Problem statement: Find how many lines of the following entries contain "panel". Reply with the number alone.

Dataset entries:
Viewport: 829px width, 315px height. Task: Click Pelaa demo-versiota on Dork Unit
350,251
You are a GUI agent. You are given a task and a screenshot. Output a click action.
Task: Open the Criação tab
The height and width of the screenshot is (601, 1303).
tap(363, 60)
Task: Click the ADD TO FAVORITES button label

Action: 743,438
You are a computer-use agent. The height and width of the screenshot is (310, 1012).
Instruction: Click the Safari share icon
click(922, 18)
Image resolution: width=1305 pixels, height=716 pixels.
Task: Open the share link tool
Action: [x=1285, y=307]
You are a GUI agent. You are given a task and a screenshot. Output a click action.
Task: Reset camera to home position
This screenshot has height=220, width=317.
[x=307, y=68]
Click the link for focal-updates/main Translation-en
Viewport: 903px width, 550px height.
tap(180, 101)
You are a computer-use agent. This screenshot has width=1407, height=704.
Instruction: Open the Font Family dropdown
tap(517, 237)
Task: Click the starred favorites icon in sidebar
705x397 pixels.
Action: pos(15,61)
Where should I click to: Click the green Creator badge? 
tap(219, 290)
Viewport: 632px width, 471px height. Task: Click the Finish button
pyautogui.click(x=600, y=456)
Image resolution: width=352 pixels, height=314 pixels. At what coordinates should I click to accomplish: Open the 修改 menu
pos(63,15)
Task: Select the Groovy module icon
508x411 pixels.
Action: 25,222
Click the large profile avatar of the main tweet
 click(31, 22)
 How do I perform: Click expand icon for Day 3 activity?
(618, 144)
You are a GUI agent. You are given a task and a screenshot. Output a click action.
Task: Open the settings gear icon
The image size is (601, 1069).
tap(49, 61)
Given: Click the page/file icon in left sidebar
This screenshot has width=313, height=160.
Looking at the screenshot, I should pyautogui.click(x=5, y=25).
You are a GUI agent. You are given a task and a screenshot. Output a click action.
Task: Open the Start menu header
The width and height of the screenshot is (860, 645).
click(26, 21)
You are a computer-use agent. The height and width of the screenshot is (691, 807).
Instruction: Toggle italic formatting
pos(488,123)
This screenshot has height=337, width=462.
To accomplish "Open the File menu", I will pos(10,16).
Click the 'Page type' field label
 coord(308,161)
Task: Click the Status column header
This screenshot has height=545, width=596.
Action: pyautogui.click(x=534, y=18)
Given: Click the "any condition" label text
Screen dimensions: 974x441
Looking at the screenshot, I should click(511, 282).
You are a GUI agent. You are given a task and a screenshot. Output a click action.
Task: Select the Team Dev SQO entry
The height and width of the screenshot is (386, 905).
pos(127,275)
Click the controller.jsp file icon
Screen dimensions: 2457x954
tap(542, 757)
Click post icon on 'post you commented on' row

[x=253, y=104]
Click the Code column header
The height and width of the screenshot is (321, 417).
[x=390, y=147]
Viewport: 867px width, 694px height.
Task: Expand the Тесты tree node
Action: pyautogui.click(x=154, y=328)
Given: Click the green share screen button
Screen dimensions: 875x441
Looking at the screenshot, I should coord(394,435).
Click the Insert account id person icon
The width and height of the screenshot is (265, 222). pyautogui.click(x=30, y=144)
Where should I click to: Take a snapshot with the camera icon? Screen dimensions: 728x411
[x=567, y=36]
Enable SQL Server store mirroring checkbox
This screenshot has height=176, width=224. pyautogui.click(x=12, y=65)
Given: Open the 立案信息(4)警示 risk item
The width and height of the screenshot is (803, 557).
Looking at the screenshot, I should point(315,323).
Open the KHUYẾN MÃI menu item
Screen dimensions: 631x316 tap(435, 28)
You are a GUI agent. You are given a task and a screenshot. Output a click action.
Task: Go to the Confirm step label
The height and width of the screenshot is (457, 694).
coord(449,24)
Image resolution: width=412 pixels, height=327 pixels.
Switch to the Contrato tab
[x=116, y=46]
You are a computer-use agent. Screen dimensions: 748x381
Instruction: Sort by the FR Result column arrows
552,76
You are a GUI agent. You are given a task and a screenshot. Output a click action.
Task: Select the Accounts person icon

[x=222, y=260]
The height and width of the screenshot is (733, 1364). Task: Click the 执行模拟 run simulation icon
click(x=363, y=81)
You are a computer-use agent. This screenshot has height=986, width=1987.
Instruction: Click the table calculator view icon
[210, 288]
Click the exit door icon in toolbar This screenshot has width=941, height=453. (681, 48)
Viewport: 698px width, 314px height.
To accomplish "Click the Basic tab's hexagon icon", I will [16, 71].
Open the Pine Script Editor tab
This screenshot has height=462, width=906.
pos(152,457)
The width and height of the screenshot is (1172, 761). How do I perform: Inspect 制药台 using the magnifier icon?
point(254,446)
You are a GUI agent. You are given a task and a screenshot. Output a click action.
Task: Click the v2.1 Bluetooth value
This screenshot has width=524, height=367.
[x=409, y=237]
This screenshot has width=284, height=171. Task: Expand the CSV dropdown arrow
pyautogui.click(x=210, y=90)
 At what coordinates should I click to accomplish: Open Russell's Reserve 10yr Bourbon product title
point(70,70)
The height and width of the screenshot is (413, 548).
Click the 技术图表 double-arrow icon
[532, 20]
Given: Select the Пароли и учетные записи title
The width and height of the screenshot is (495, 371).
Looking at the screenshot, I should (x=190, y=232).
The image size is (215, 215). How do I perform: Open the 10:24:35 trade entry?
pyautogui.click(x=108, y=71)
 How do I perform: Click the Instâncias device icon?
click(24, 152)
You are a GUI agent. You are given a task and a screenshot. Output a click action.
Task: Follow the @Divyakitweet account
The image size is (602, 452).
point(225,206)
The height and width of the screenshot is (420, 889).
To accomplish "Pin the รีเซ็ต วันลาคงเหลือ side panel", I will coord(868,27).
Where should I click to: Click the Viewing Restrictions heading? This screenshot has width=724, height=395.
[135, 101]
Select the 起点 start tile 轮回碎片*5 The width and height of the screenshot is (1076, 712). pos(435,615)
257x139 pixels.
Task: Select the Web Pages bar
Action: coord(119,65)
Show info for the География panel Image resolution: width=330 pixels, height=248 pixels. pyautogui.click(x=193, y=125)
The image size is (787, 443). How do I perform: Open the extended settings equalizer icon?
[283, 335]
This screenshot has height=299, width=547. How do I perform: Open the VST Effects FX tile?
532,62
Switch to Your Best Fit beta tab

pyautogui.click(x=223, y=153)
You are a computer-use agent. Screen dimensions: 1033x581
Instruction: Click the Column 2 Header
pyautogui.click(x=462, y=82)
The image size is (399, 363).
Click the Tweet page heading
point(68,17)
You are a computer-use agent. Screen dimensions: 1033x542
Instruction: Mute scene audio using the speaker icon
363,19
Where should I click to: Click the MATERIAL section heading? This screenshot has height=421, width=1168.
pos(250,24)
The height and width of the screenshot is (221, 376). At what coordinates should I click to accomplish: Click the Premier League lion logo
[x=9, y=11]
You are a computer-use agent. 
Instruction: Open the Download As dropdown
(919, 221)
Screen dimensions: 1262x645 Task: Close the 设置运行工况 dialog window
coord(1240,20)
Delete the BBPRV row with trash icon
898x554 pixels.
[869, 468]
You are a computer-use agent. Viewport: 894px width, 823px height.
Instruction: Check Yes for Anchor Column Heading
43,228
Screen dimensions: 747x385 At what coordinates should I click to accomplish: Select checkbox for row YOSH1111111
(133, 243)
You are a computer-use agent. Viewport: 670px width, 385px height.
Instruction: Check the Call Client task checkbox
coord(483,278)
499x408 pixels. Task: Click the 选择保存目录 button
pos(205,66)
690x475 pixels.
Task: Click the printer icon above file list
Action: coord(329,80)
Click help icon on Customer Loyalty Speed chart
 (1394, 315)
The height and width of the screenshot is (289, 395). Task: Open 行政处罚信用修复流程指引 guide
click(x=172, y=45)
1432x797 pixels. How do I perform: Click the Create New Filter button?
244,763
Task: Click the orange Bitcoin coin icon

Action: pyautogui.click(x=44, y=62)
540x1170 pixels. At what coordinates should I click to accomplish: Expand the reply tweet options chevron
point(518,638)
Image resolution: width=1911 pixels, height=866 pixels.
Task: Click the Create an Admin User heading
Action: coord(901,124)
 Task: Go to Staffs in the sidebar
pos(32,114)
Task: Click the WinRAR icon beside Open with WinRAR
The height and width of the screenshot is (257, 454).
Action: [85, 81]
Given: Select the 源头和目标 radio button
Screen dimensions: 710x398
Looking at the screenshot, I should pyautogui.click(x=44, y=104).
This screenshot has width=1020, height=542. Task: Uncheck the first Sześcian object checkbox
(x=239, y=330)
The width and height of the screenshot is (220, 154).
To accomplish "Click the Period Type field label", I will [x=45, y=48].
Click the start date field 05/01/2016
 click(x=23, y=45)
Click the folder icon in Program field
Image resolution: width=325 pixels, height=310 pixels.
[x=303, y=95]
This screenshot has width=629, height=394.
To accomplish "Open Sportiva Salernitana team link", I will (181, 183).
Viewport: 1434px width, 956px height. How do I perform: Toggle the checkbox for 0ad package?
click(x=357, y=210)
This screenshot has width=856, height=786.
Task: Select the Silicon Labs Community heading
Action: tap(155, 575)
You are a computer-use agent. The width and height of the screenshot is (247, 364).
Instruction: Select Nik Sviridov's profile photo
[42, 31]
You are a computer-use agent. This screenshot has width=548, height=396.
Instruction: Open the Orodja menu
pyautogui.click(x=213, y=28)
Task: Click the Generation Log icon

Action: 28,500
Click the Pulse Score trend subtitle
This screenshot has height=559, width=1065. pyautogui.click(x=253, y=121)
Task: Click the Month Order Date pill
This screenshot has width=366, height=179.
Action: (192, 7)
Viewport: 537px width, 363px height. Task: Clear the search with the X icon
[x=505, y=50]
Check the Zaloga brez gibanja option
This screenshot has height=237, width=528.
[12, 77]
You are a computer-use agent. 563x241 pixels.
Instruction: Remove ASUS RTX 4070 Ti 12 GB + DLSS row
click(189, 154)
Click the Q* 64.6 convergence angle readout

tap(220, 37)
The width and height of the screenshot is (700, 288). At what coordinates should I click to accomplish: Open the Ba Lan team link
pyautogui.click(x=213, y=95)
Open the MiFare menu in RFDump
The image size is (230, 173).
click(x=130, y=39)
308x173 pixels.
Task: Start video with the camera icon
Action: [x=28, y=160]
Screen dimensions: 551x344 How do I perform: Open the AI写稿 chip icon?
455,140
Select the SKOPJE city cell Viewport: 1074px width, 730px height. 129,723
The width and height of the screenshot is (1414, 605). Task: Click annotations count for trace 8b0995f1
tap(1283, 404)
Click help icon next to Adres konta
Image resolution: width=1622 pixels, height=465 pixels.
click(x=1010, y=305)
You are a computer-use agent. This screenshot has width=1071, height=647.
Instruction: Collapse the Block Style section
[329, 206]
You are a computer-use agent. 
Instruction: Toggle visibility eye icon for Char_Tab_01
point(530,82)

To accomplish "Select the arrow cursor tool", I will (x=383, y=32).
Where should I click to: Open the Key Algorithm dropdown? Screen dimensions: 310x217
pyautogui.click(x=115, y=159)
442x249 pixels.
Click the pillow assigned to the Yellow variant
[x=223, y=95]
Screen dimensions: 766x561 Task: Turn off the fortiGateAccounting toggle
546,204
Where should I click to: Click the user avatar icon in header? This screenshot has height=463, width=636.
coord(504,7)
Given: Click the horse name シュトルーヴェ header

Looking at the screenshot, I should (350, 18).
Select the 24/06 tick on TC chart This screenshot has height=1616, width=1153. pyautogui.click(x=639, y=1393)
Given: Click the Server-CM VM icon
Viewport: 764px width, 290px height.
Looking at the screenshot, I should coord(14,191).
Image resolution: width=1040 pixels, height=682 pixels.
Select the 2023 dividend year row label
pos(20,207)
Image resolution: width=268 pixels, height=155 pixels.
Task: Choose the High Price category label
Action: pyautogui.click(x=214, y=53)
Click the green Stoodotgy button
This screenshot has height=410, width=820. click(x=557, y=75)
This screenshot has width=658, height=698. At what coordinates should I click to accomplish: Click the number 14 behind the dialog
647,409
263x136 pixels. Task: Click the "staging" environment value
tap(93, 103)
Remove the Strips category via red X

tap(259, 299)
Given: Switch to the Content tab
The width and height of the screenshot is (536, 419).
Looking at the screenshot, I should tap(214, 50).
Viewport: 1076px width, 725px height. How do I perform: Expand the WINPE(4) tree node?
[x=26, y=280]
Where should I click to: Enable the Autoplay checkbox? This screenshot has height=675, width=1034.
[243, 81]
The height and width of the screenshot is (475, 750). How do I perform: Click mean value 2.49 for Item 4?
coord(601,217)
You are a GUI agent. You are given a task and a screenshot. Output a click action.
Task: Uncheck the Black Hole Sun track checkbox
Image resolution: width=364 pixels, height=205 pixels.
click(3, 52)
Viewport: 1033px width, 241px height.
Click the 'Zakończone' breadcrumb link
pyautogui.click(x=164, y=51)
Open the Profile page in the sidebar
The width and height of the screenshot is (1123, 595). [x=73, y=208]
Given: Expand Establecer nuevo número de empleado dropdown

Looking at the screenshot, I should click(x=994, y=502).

Completed task: 2